Quando si parla genericamente di mutazione, si intende la mutazione a livello genico, in cui si verificano cambiamenti nella sequenza o nel numero dei nucleotidi del DNA o dell’RNA della cellula, quindi nella struttura molecolare del patrimonio genetico.
Se le mutazioni interessano i gameti o le cellule che li producono sono ereditarie; se si verificano in cellule somatiche sono trasmesse alle cellule figlie prodotte per mitosi.
Raramente le mutazioni sono vantaggiose: la maggior parte risulta dannosa e spesso una mutazione è causa di tumore. L’ipotesi che la mutazione derivasse da una alterazione molecolare del gene fu possibile solo nel 1920 quando furono indotte mutazioni esponendo gli organismi a radiazioni ionizzanti, come i raggi α, β, γ, X, che agivano come proiettili rompendo fisicamente le molecole che formavano i geni [  57  ].
Quando, però, verso gli anni ’50 del secolo scorso ci si accorse che le mutazioni insorgevano anche con radiazioni ultraviolette (più efficaci quelle della lunghezza d’onda assorbita dal DNA), o con sostanze chimiche come la formaldeide, la caffeina e l’acido nitroso, si pensò che la base della mutazione fosse chimica e non fisica.

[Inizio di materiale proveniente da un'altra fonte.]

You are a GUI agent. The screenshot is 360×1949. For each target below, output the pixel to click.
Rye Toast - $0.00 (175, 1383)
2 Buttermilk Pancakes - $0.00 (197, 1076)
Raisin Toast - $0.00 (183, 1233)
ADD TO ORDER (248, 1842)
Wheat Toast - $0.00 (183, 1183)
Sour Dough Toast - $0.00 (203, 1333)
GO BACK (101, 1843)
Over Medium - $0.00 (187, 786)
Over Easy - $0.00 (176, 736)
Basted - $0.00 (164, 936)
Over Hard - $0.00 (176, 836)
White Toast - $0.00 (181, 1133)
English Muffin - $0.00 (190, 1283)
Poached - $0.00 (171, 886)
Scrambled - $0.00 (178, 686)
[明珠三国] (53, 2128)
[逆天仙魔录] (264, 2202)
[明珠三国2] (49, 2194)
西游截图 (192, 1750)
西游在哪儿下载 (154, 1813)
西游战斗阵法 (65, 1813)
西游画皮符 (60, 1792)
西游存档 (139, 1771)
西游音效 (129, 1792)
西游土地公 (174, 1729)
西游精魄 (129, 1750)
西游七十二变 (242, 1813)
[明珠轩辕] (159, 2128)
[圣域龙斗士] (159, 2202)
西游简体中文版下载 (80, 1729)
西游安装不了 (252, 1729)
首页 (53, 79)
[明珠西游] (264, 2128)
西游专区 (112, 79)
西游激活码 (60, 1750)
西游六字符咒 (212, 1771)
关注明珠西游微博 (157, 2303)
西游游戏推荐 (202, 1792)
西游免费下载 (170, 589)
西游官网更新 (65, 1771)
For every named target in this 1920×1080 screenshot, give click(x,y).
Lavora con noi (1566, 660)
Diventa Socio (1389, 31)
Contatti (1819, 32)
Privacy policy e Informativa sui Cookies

La mutazione spontanea insorgeva, inoltre, con maggior frequenza al variare della situazione metabolica e allo stadio di sviluppo dell’organismo colpito: le mutazioni aumentavano all’aumentare dell’età dell’individuo.
La scoperta della struttura del DNA chiarì l’origine della mutazione. Se, durante la replicazione, alla sequenza di tre basi (tripletta) si affaccia come complementare una tripletta diversa, perché per esempio la caffeina ha inibito l’adenina e comparirà la citosina, la nuova molecola di DNA codifica un amminoacido differente o nessun amminoacido e la proteina che si forma sarà diversa dalla precedente, incapace di svolgere la stessa funzione. L’organismo che la possiede sarà diverso, ossia mutante [  58  ].
Le mutazioni geniche riguardano la sostituzione di un singolo nucleotide e sono dette mutazioni puntiformiesse si verificano con meccanismi diversi: sostituzione, delezione, aggiunta di un singolo nucleotide che codificherà una proteina nuova.
Si verifica cioè un “errore di stampa” che porta alla produzione di proteine sbagliate [  59   60   61  ].
Ad esempio il DNA dell’emoglobina normale (filamento che viene trascritto) contiene la tripletta CTT mentre il filamento che viene trascritto, del DNA mutante, per sostituzione di una base di adenina con timina è CAT.
Ne consegue che nel primo caso l’mRNA contiene la tripletta GAA che codifica per acido glutammico e nel secondo caso l’mRNA contiene GUA che codifica per la valina; si produce così l’emoglobina delle cellule dell’anemia falciforme.
L’anomalia dipende quindi da una piccolissima variazione di un gene. L’errore è provocato dalla sostituzione di un nucleotide presente nel filamento di DNA che, una volta trascritto e poi tradotto, codificherà un diverso polipeptide.
Le diverse possibilità sono esemplificate nello schema.
Qualche altra volta gli effetti sono meno gravi, magari a cambiare è il colore del frutto o del fiore.